PROBLEM STATEMENT: Transcribe the stretch of entries below from the line with "[メニューボタン] (91, 5)" through the line with "[twitter-x] (39, 2457)", exactly and with both ends included; leave out all other lines.

::: DATA LISTING :::

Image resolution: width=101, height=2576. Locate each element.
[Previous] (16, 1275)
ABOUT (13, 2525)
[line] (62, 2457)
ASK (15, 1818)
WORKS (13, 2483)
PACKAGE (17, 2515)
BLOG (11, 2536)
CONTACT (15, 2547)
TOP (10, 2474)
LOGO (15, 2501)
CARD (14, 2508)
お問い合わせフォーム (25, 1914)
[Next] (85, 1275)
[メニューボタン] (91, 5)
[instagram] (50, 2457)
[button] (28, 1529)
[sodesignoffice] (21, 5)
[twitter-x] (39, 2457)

:::
::: DATA LISTING :::

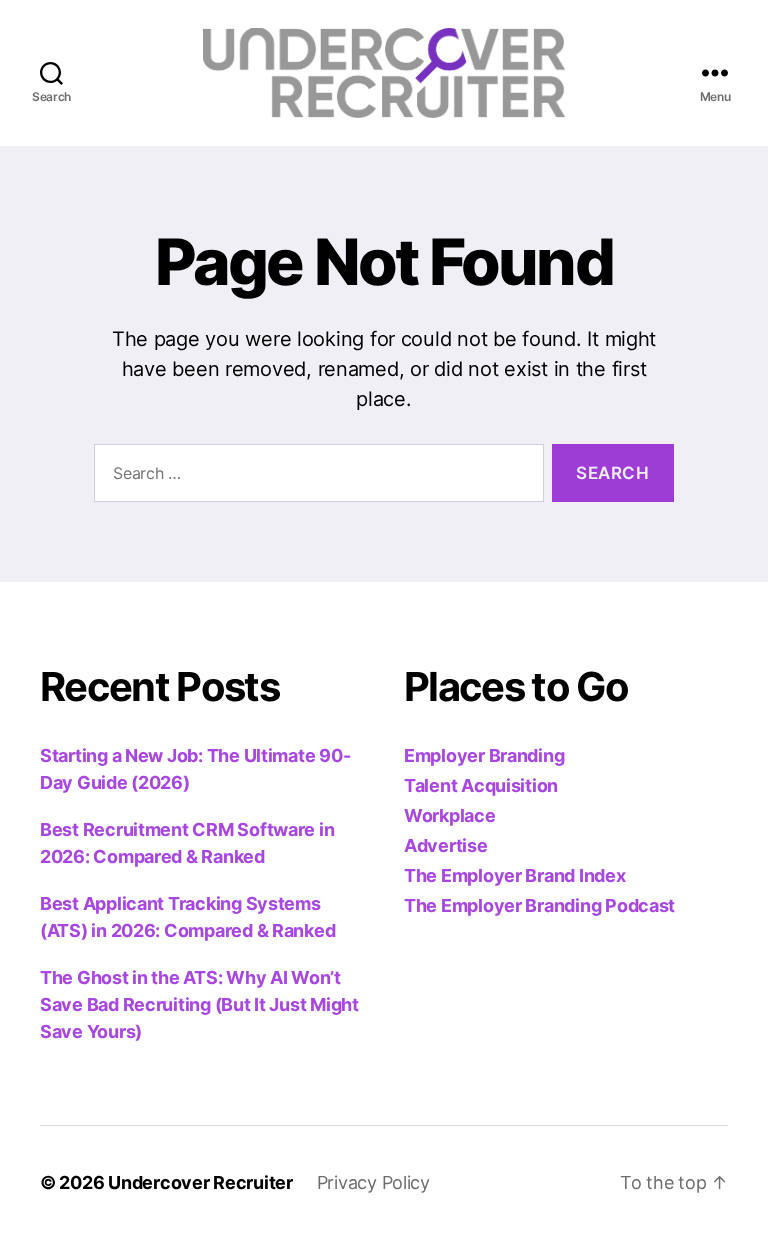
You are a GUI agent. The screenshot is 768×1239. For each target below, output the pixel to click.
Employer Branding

:::
::: DATA LISTING :::

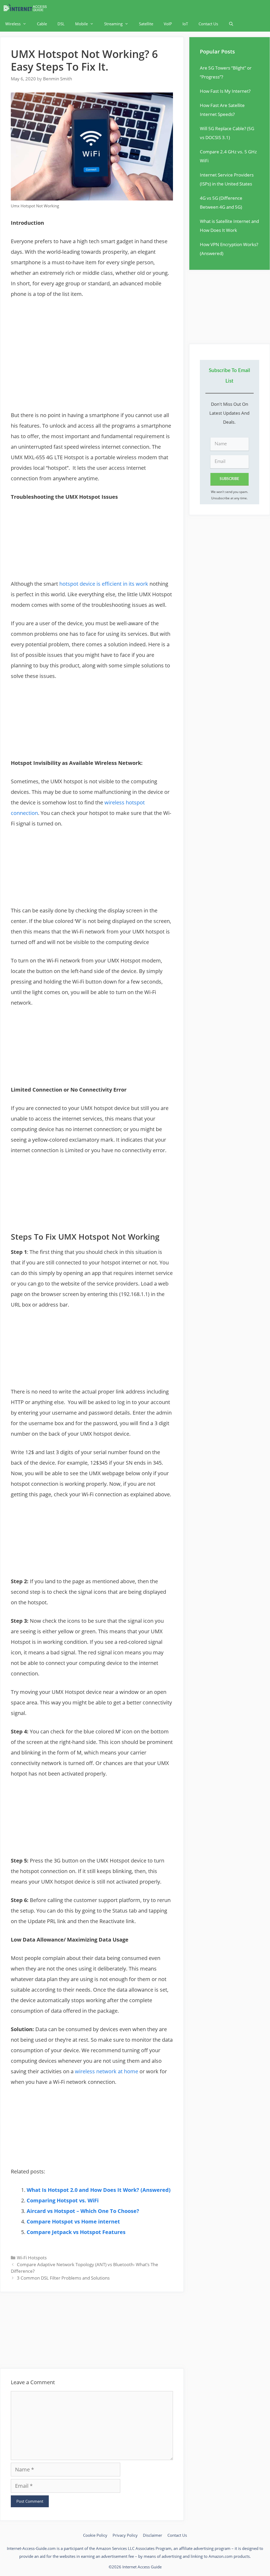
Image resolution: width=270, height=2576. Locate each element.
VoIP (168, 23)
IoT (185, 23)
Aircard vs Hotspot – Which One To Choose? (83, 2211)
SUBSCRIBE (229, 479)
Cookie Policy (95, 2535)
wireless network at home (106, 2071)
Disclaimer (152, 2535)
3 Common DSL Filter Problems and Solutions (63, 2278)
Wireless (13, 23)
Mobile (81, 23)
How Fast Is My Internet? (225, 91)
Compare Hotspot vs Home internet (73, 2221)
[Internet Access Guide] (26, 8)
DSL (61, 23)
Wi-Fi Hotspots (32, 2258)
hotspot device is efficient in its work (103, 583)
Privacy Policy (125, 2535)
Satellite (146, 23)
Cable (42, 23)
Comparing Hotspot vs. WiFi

:::

RESPONSE TO THE TASK:
[メニューボタン] (91, 5)
[instagram] (50, 2457)
[button] (28, 1529)
[sodesignoffice] (21, 5)
[twitter-x] (39, 2457)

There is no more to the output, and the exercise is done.